**Work request 1:**
In the board game review, which other game is used as a comparison for the auctions?
**Work request 2:**
Write the next part of the board game review, picking up after its last sentence.

:: Supplied passage ::

The rules: They seemed clear and logical on a first read through. But when it came to playing the game I found that for certain things (like the amount of money players start with) they were not as accessible as they could be. We also got some of the rules wrong, partly becauses of carelessness and partly because some details and modifications to the rules are hidden away.

Auctions: We were slightly disappointed that the auctions were barely contested (apart from a couple of juicy plants). In fact in a lot of rounds no players bought any power plants. When you compare this to the auctions in a game like Princes of Florence it's pretty different.

Resource buying: One or two of the players got a little obsessed with buying up cheap resources, but others thought that for a cost difference of a few elektros it wasn't that important. I was hoping there'd be a little more strategic potential here - players buying up resources to stop others from being able to power their plants. However there always seemed to be more than enough resources to go around (particularly in the later stages of the game when players had efficient plants with low storage potential) so that it wasn't worth attempting this sort of spoiling move.

:::
:: Dataset excerpt ::

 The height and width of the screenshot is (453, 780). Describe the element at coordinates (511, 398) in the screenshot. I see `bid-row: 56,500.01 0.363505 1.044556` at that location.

:::

**Answer area 1:**
Princes of Florence

**Answer area 2:**
City placement: I got caught napping here. I did not examine the board very closely (we played the Germany side) at the start of the game and just built my first cities in the yellow area (which happened to be the colour I was playing and the area of the board closest to me). It seemed that the connections in this area were more expensive than other areas and I felt I was disadvantaged because of it. Next time I'll certainly think more carefully about this aspect of the game.

Strategic potential: Quite a bit. Probably. Should take a pass on the question really until I've played some more. The thing I struggled with most is how often to replace my plants. I bought one plant that I never used, fortunately I only wasted 5 elektros on it. We did think there was some potential to buy plants simply as means of storing resources. That way you could buy resources when they were cheap, or seek to deny others access to resources.

Player interaction: Some, probably a lot more once you get to know the game. In the auction phase you can deny opponents power plants, and in the resource phase you can deny them resources. However neither of these channels really delivered much interaction in our first play. Most of the interaction came from the city placement, with a couple of players effectively blocking each other's expansions off while they waited for step 2.

The Mario Kart mechanism: I can see why there is a mechanism by which the leading player is disadvantaged in each phase. If there wasn't then an early lead could very easily multiply up into a game winning margin because of the way the bureaucracy phase works. I'm not usually a fan of this sort of thing, but thought that this was a reasonably unobstrusive implementation.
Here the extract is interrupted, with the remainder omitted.